Terms of Service (TOS)

Standard SaaS Software Terms of Service (TOS)

1. Definitions

“Licensor” refers to the provider of the software and related services.
“Customer” refers to the entity or individual using the Services.
“Software” or “Services” refers to the cloud-based SaaS platform provided by the Licensor.
“Authorized Users” refers to employees or contractors permitted by the Customer to use the Services.
“Personal Information” has the meaning set by applicable privacy laws.

2. Grant of License

The Licensor grants the Customer a non-exclusive, non-transferable, revocable license to access and use the Services during the Subscription Term, solely for the Customer’s internal business purposes.

3. Customer Responsibilities

The Customer agrees to:

  • ensure Authorized Users comply with these Terms;
  • use the Services in accordance with all applicable laws;
  • maintain the confidentiality of login credentials;
  • not reverse engineer, copy, resell, or sublicense the Software.

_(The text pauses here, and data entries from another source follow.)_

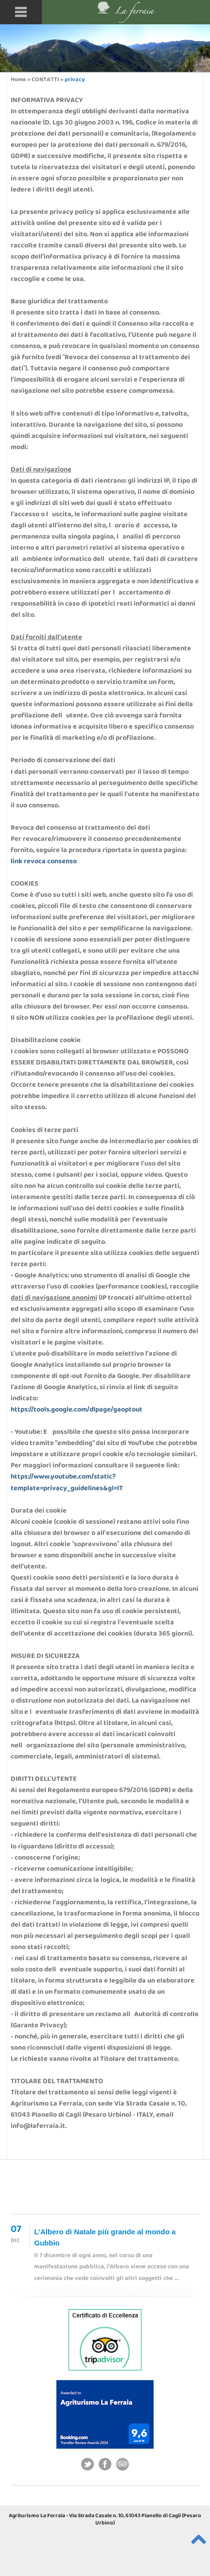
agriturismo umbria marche (78, 2494)
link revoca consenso (44, 862)
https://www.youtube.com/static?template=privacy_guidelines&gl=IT (67, 1483)
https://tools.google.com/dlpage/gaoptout (76, 1410)
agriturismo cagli (146, 2494)
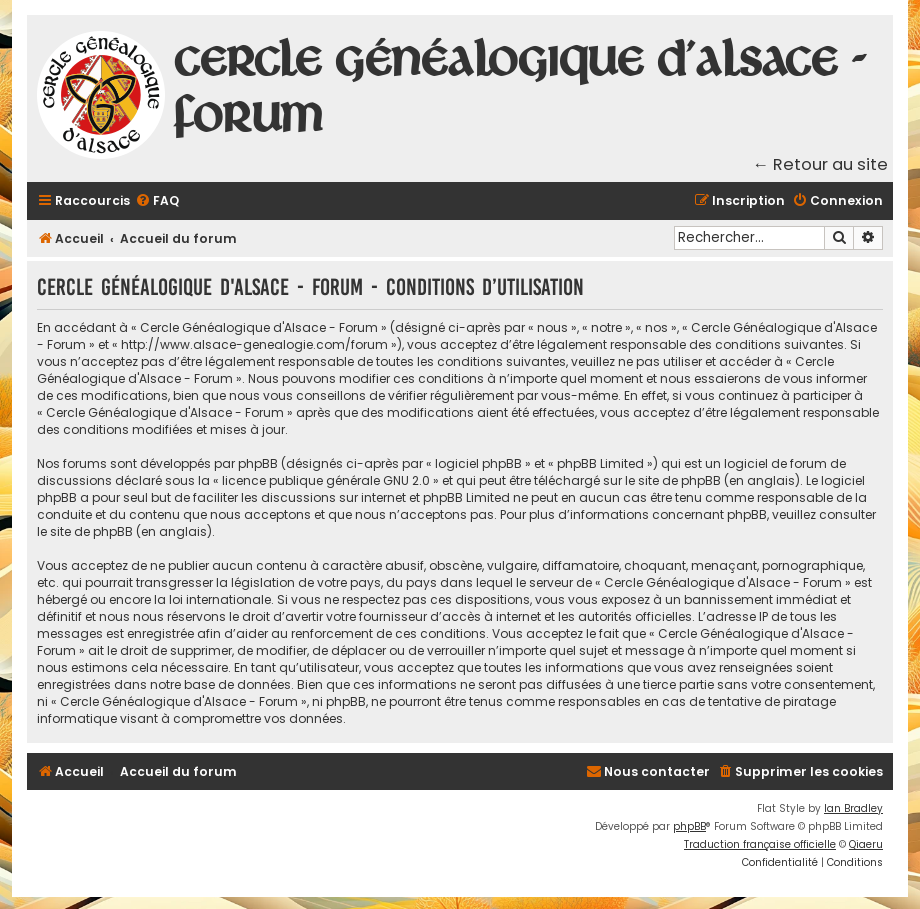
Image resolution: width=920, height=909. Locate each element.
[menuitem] (157, 201)
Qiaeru (866, 844)
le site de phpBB (673, 480)
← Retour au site (821, 164)
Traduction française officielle (760, 844)
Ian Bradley (853, 808)
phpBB (689, 826)
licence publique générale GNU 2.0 (326, 480)
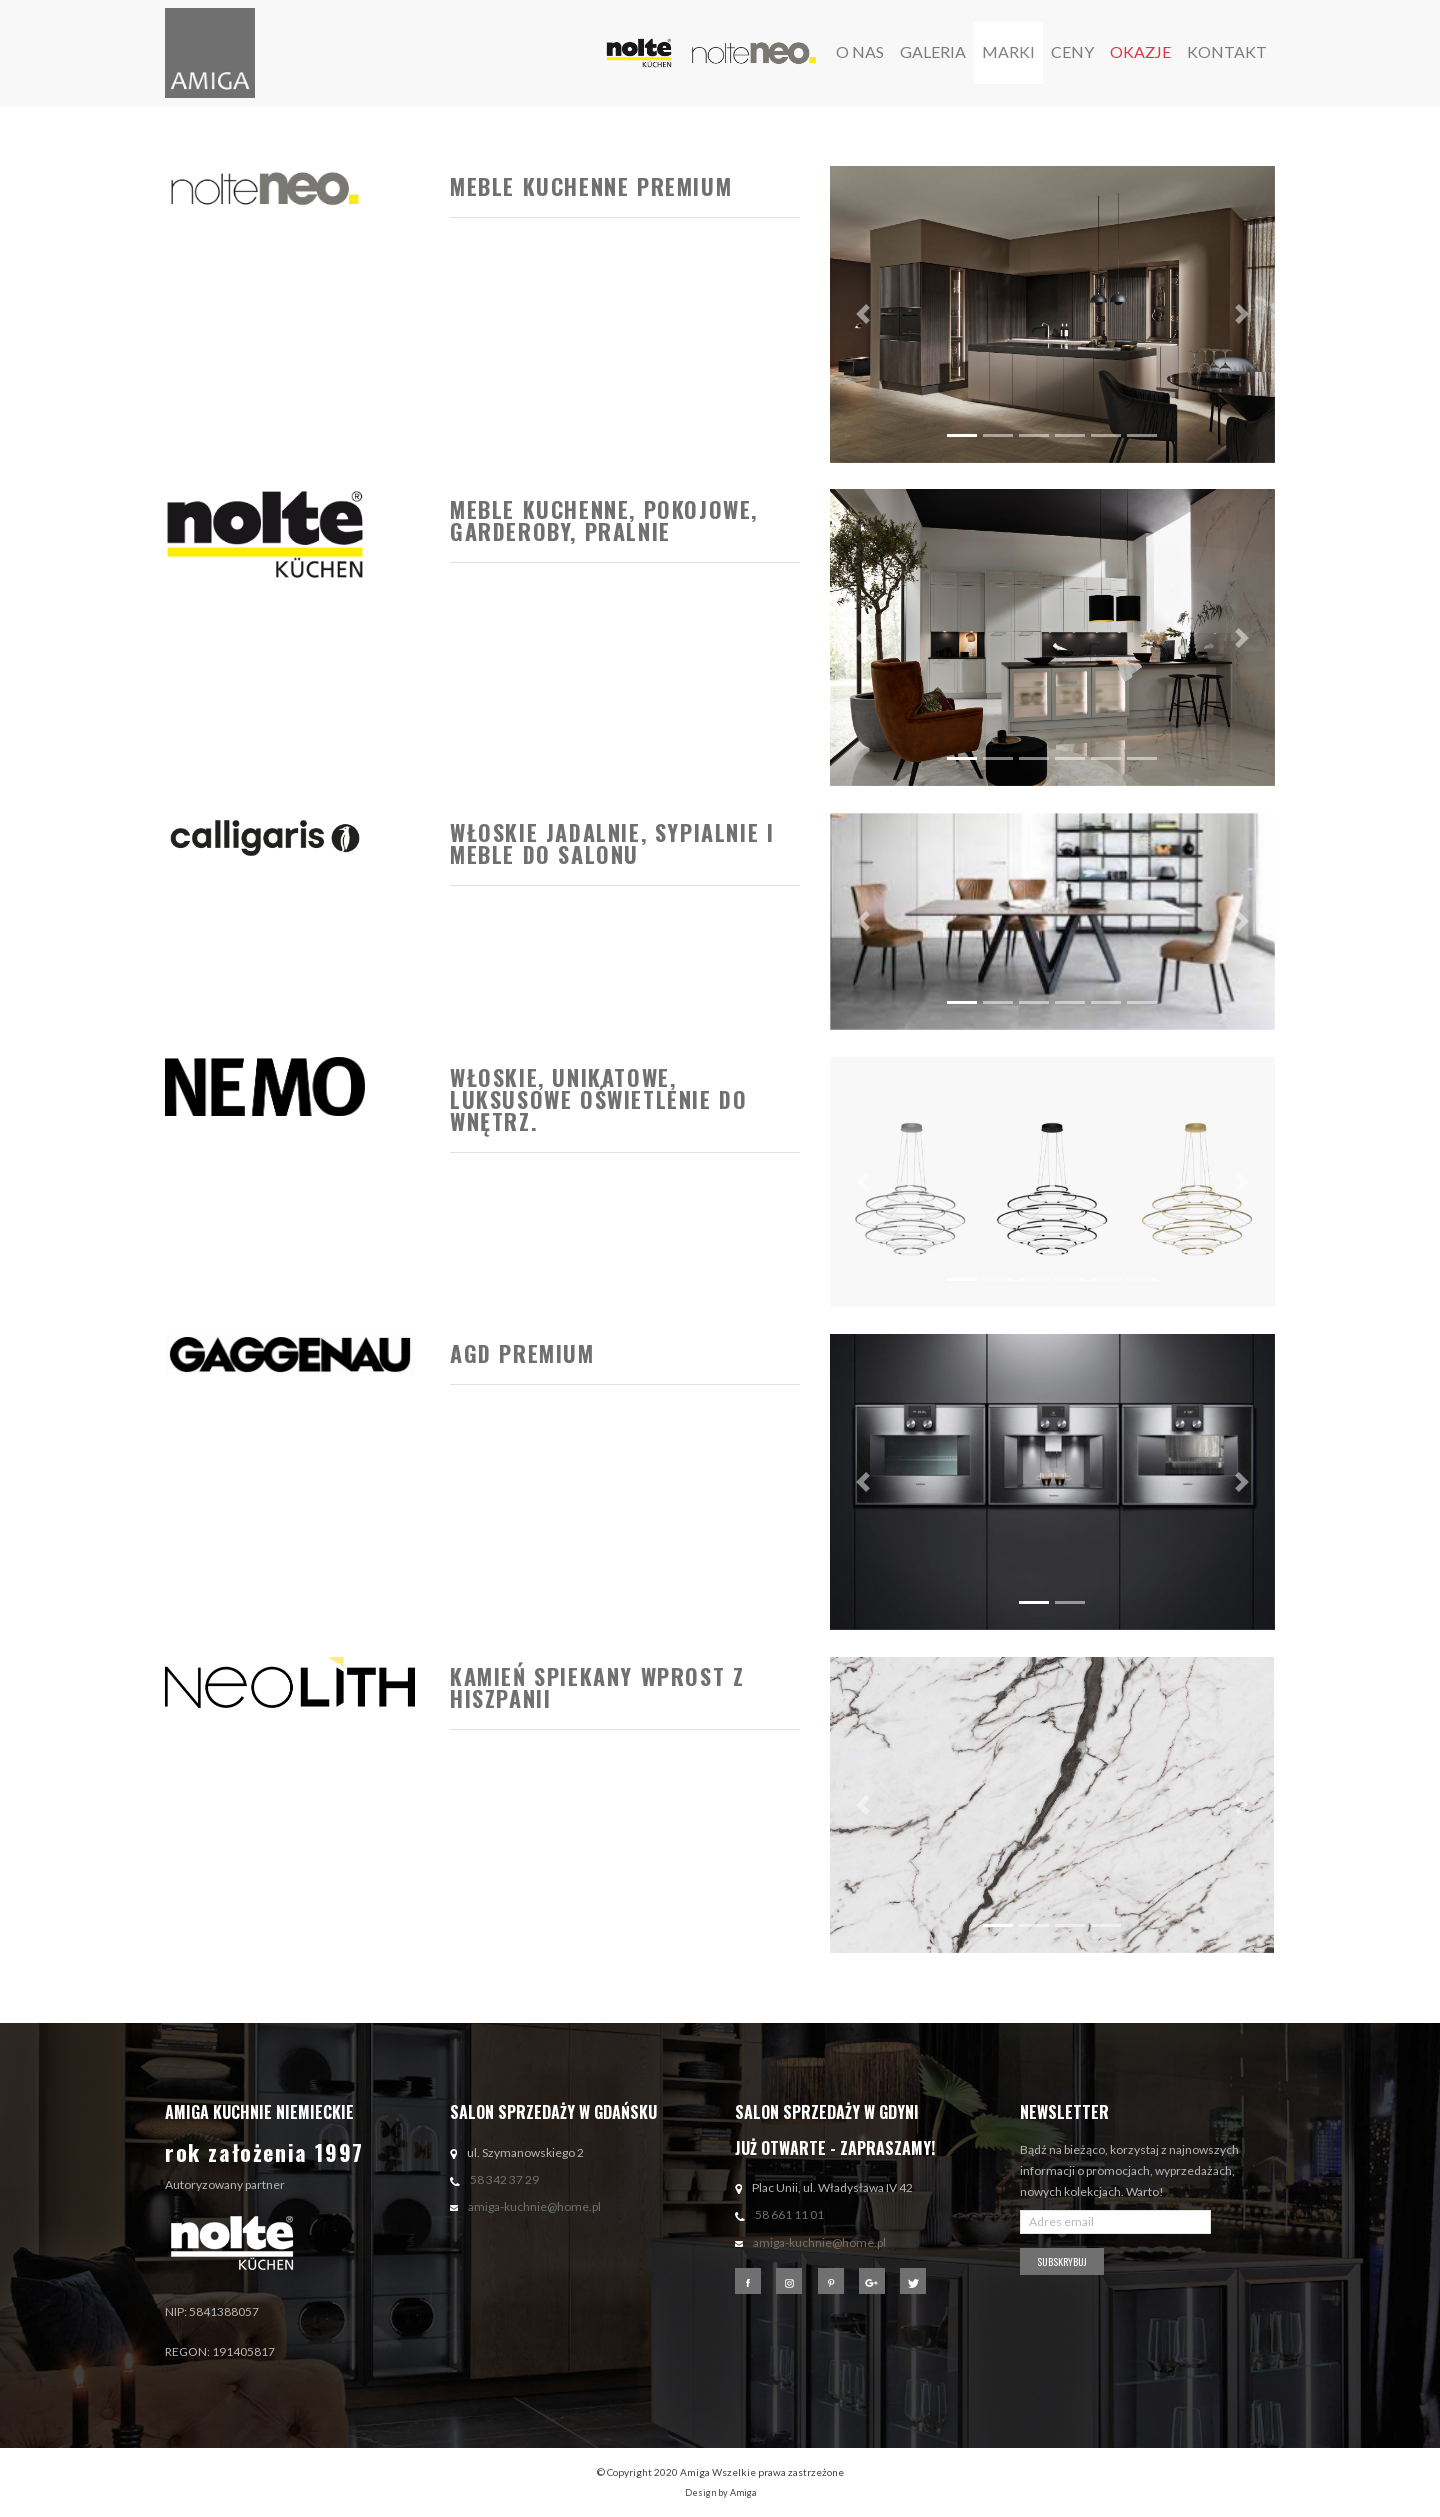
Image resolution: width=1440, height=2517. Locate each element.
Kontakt (1227, 51)
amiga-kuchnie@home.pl (534, 2206)
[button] (863, 314)
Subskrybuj (1062, 2261)
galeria (933, 51)
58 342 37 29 (504, 2179)
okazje (1140, 51)
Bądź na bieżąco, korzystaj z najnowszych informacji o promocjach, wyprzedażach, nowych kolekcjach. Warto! (1129, 2170)
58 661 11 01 (789, 2214)
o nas (860, 51)
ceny (1072, 51)
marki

4. Service Availability & Support

The Licensor will use commercially reasonable efforts to ensure the Services are available, except during scheduled maintenance or circumstances beyond the Licensor’s control.

Support is provided according to the Licensor’s standard support policies.

5. Fees & Payment

All subscriptions, fees, and payment terms are defined in the applicable order form or invoice.

Unpaid amounts may result in suspension of the Services.

6. Data Privacy & Security

The Licensor will implement industry-standard security measures to protect Customer Data.

Use of Aggregated and Anonymized Data

A). Aggregated Data Usage

The Licensor may collect, compile, and use data generated through the Customer’s use of the Software, provided that such data is aggregated, de-identified, and does not contain any Personal Information or information that could reasonably identify the Customer, its employees, or its end users.

B. Purpose of Use

The Licensor may use such aggregated and anonymized data for the following purposes:

improving, developing, and optimizing the Software and related services;

  • creating industry or performance benchmarks;
  • generating analytical reports, insights, or statistical information;
  • supporting research, business intelligence, and market analysis;
  • enhancing system security, reliability, and scalability.

C. Ownership

All aggregated and anonymized data created by the Licensor in accordance with this section shall be the exclusive property of the Licensor, provided it cannot be used to identify the Customer in any manner.

D. No Personal Data

Under no circumstances will the Licensor use, disclose, or process any data in a manner that would identify the Customer or any individual. The Licensor will not sell or share Personal Information and will maintain appropriate safeguards to ensure continued anonymization.

7. Use of Aggregated and Anonymized Data

The Licensor may collect and use data derived from the Customer’s use of the Software in aggregated and anonymized form only, provided it does not identify the Customer or any individual.

Such aggregated data may be used for:

  • analytics and benchmarking;
  • improving and developing the Services;
  • security, performance, and capacity planning.

All aggregated and anonymized data is the exclusive property of the Licensor.

8. Confidentiality

Each party agrees to keep confidential all proprietary information disclosed during the term of this agreement. Confidentiality obligations survive termination.

9. Intellectual Property

All rights, titles, and interests in the Software remain the exclusive property of the Licensor.

The Customer receives no ownership rights in the Software.

10. Term & Termination

This Agreement remains in effect for the Subscription Term unless terminated earlier.

Either party may terminate for material breach if not remedied within 30 days.

Upon termination:

  • Customer access to the Services ends;
  • the Licensor will make Customer Data available for export for a limited time.

11. Warranty Disclaimer

The Services are provided “as is”, without warranties of any kind.

The Licensor does not guarantee uninterrupted or error-free operation.

12. Limitation of Liability

To the maximum extent permitted by law:

  • the Licensor’s liability is limited to fees paid in the 12 months preceding the claim;
  • the Licensor is not liable for indirect, incidental, or consequential damages.

13. Governing Law

This Agreement is governed by the laws of the jurisdiction specified in the order form or master agreement, without regard to conflict-of-law rules.

14. Amendments

The Licensor may update these Terms from time to time, with notice provided to the Customer. Continued use of the Services constitutes acceptance of updated Terms.

15. Entire Agreement

These Terms constitute the entire understanding between the parties regarding the use of the Services and supersede all prior agreements.